So the idea behind discovering this Higgs Boson... is.. that they think theres more to discover from it?
But what practical uses can we derive from this higgs particle? Besides it having an awesome nickname, the god particle.
I dont know, i am in two pieces right now, one saying "This is such a wonderful discovery! Because there might be useful things to be found in it!", another saying "Thanks god they found that useless speck of dust, now i hope you guys can concentrate on bigger issues as for example the fact that our planet is slowly turning into a pressure boiler or the fact that most brownies you find in the supermarket tastes like crap compared to home made ones."
I might just be one big dumbass redneck that isnt even a real redneck, and if so, just tell me.

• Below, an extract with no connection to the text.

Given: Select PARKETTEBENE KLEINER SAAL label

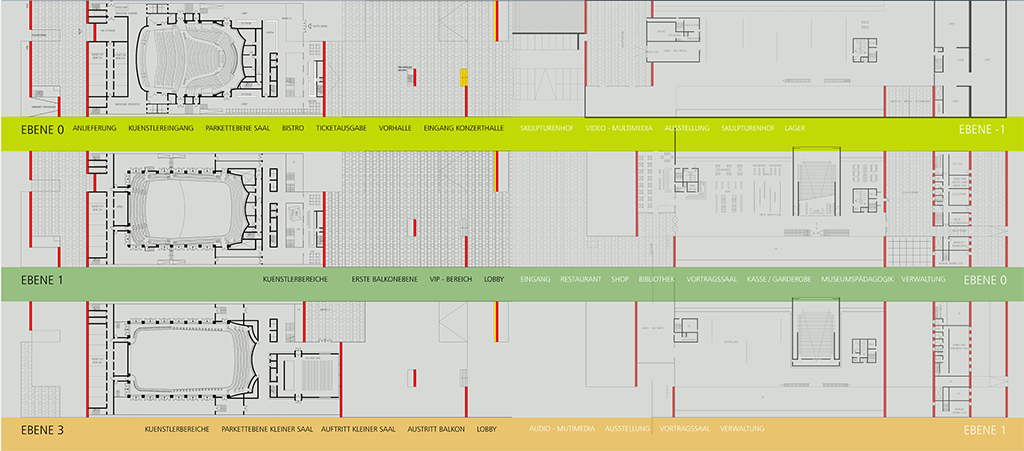Looking at the screenshot, I should (267, 429).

There isn't a question of 'might this be useful', its going to be useful. There has never been a scientific discovery which hasn't found an application in some way. If you're asking for exactly what application the Higgs will provide? I have no fuckin idea. But, when radio were first transmitted, it was deemed pretty useless. A novelty. When the telescope was first invented, that too was a novelty. When magnetism was first discovered? That too was consider a novelty.

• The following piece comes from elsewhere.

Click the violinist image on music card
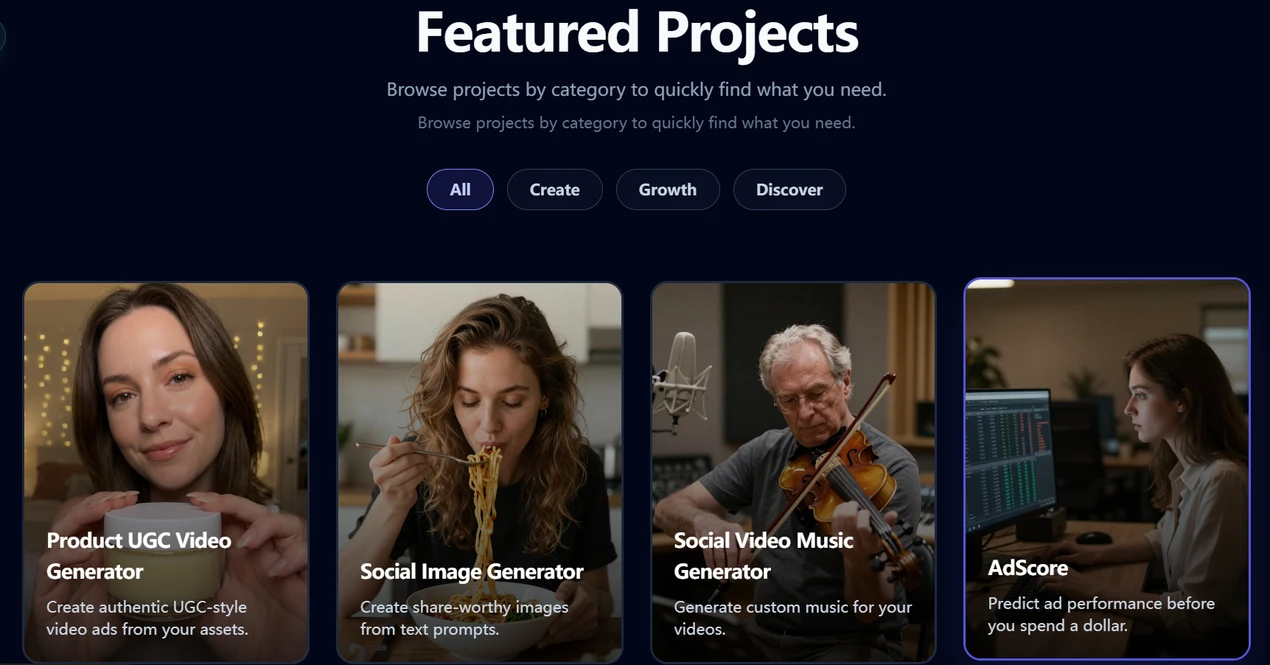Screen dimensions: 1270x665 [x=793, y=400]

Yet, their applications and uses have blossomed and shaped everyones lives greatly.
Did Newton know that figuring out force is equal to mass times acceleration that we'd get to the moon? Did Eistenstien envision GPS satellites? And to rephrase MSH, did the Wright Brothers think about ultra sonic jets? Or none stop flights to Australia? Or the monumental impact they their invention and new discoveries would have on the worlds military industry or socio political fallout from being able to travel so fast and readily across great distances? Of course fuckin-not.

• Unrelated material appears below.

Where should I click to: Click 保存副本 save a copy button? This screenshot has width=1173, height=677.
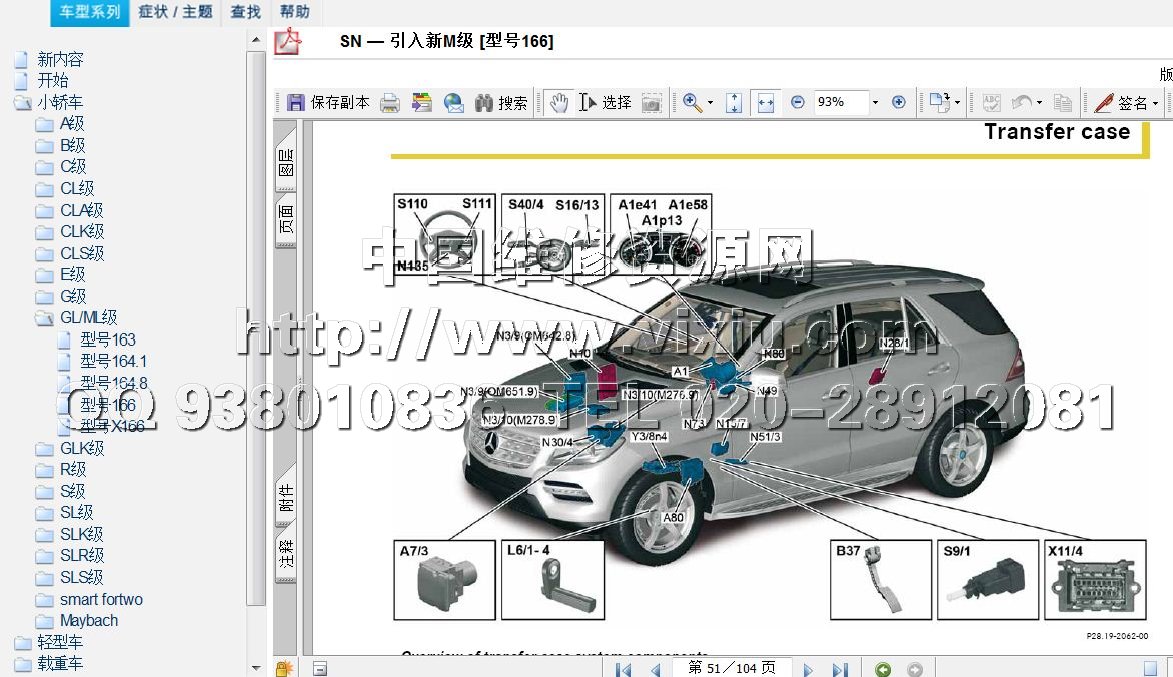(x=328, y=103)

The bitching you're doing, DrPoo, is infantile.
So the only reason why we spend so much money and energy that could have been used on irrigating Sahara or something else directly useful, is only because we /imagine/ that the discovery will be followed by useful new discoveries leading to practical use? Its like all those useless arctic missions they made back in time, they sent out people on dangerous and expensive missions, thinking there would be something great to be found.
OH SHIT, guys! He's right! Fuck. fuck. Wait. We need to get all all the particle physicist and materiel engineers, mathematicians over to start digging ditches in the Sahara, because their skill sets are totally transferab... wait thats an extremely stupid idea.
Investment in the future is never a waste. You really seem to be operating under the delusion that fundamental research cannot give any return on investments, which is really fucking ridiculous as we're all typing on COMPUTERS, CONVERSING OVER THE FUCKING INTERNET. All at one time, started as fucking expensive larks being paid for by grant money with no real aim for mass application or how it'll reshape our entire lives.
And not only that, but you posit this If Or kinda of thing really blindly? You seem to be imply that there isn't any effort to irrigate the Saraha. Or that we can't possibly split our focuses in multiple directions. When there is an article with Pop SCi (I think) with a massive plan to do huge amount of irrigation of the sarahra to retard or reverse the effects of global warming via changing global weather patterns, all at the same causing millions and millions of gallons of desalinated water to be used for agriculture or industrial use. But it'd cost 2 trillion dollars a year to maintain.
Or that there are countries in the Sahara desert which do irrigate, and irrigate quite successfully. Libya springs to mind.